- _Short exercise_:
Can you recast the lines from the one containing "How do I perform: Open the Check" through the end of the rows as a Markdown table with the columns No. and Line, skipping blank lines and leaving out the pictures?

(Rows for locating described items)
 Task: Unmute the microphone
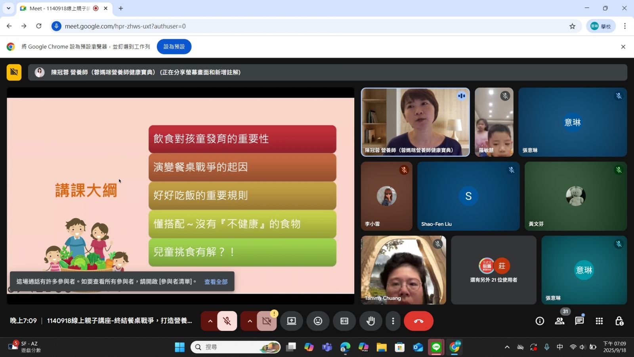pos(227,321)
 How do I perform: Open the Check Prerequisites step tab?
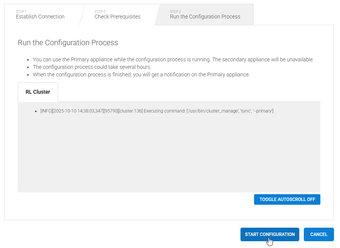(117, 17)
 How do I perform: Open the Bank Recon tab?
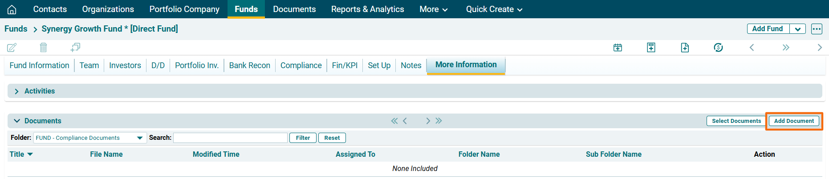tap(249, 65)
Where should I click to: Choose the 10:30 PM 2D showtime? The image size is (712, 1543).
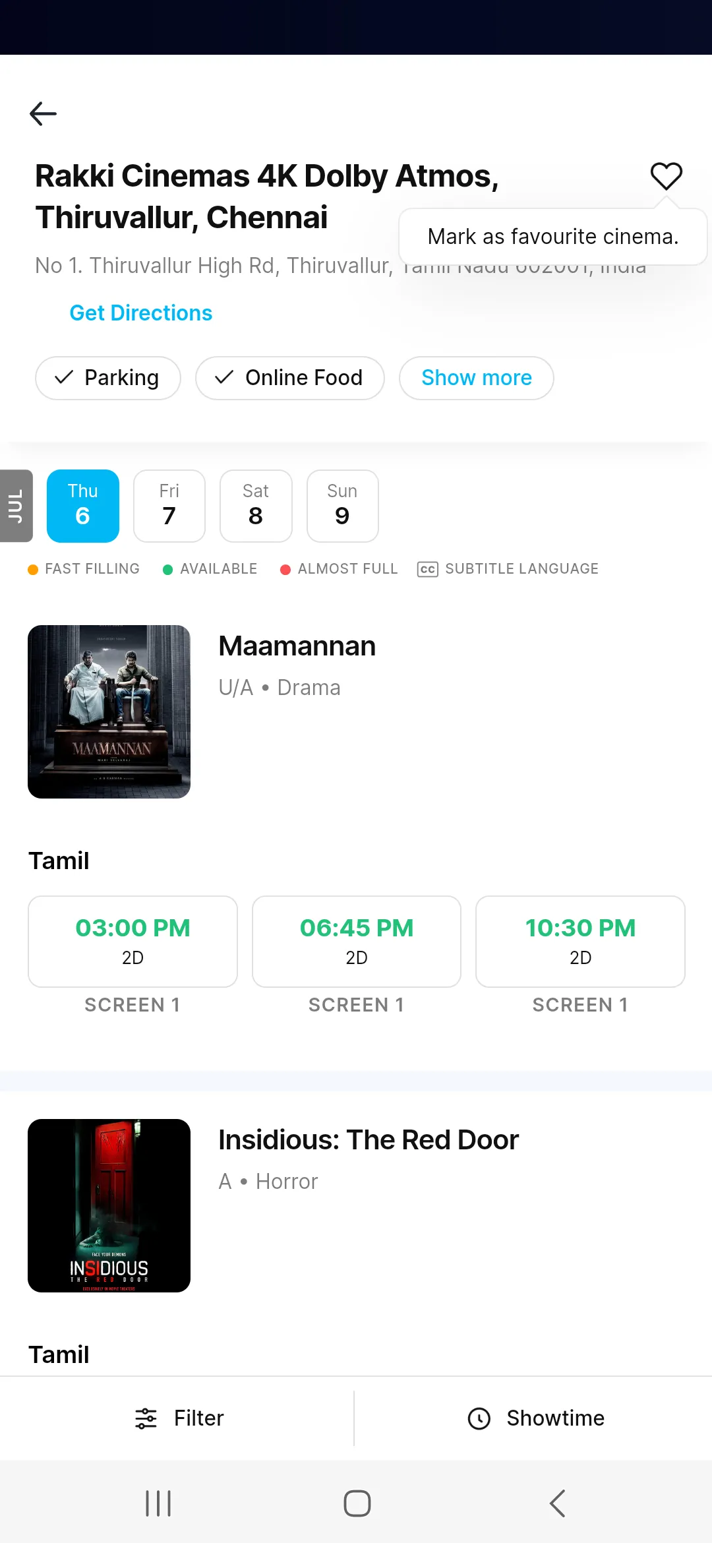[580, 941]
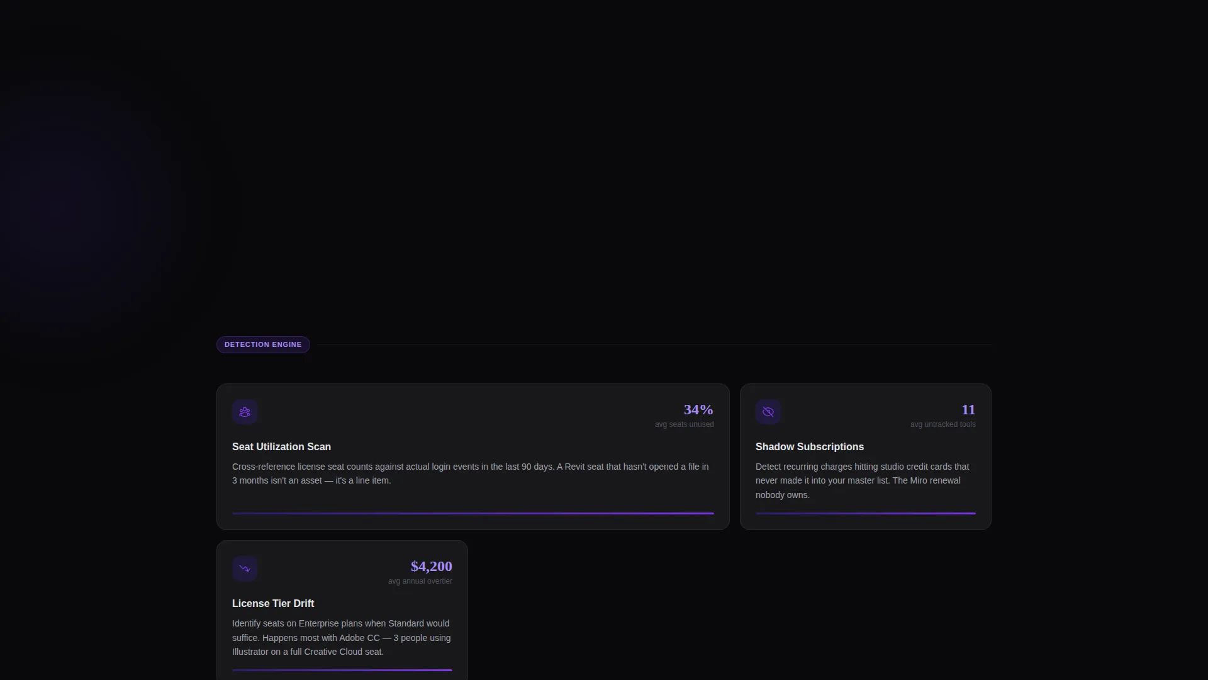Click the Shadow Subscriptions crossed-eye icon
Screen dimensions: 1208x680
click(768, 412)
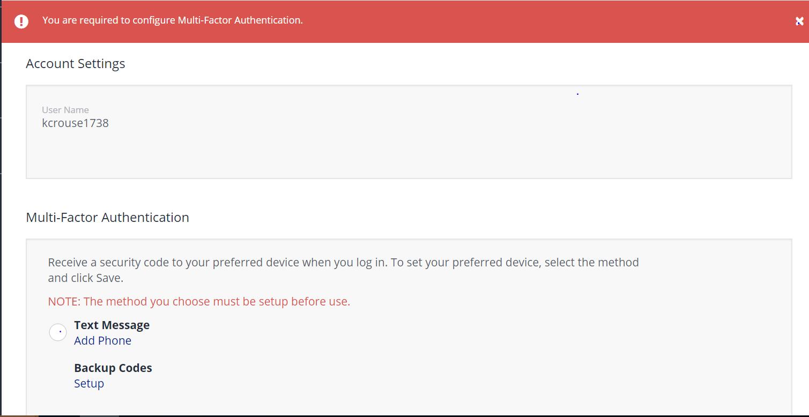Click the red NOTE setup warning text
The width and height of the screenshot is (809, 417).
point(199,302)
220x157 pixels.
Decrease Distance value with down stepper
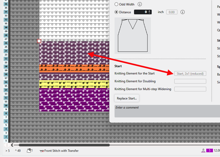150,13
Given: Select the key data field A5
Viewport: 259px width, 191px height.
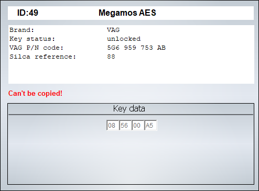Looking at the screenshot, I should (150, 126).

- _Exercise response_:
| No. | Line |
|---|---|
| 1 |  How do I perform: Open the Check Prerequisites step tab? |
| 2 | (117, 17) |
| 3 |  How do I perform: Open the Bank Recon tab? |
| 4 | tap(249, 65) |
| 5 | Where should I click to: Choose the 10:30 PM 2D showtime? The image size is (712, 1543). |
| 6 | [580, 941] |
| 7 | Click the Shadow Subscriptions crossed-eye icon |
| 8 | Screen dimensions: 1208x680 |
| 9 | click(768, 412) |
| 10 | Click the red NOTE setup warning text |
| 11 | The width and height of the screenshot is (809, 417). |
| 12 | point(199,302) |
| 13 | 220x157 pixels. |
| 14 | Decrease Distance value with down stepper |
| 15 | 150,13 |
| 16 | Given: Select the key data field A5 |
| 17 | Viewport: 259px width, 191px height. |
| 18 | Looking at the screenshot, I should (150, 126). |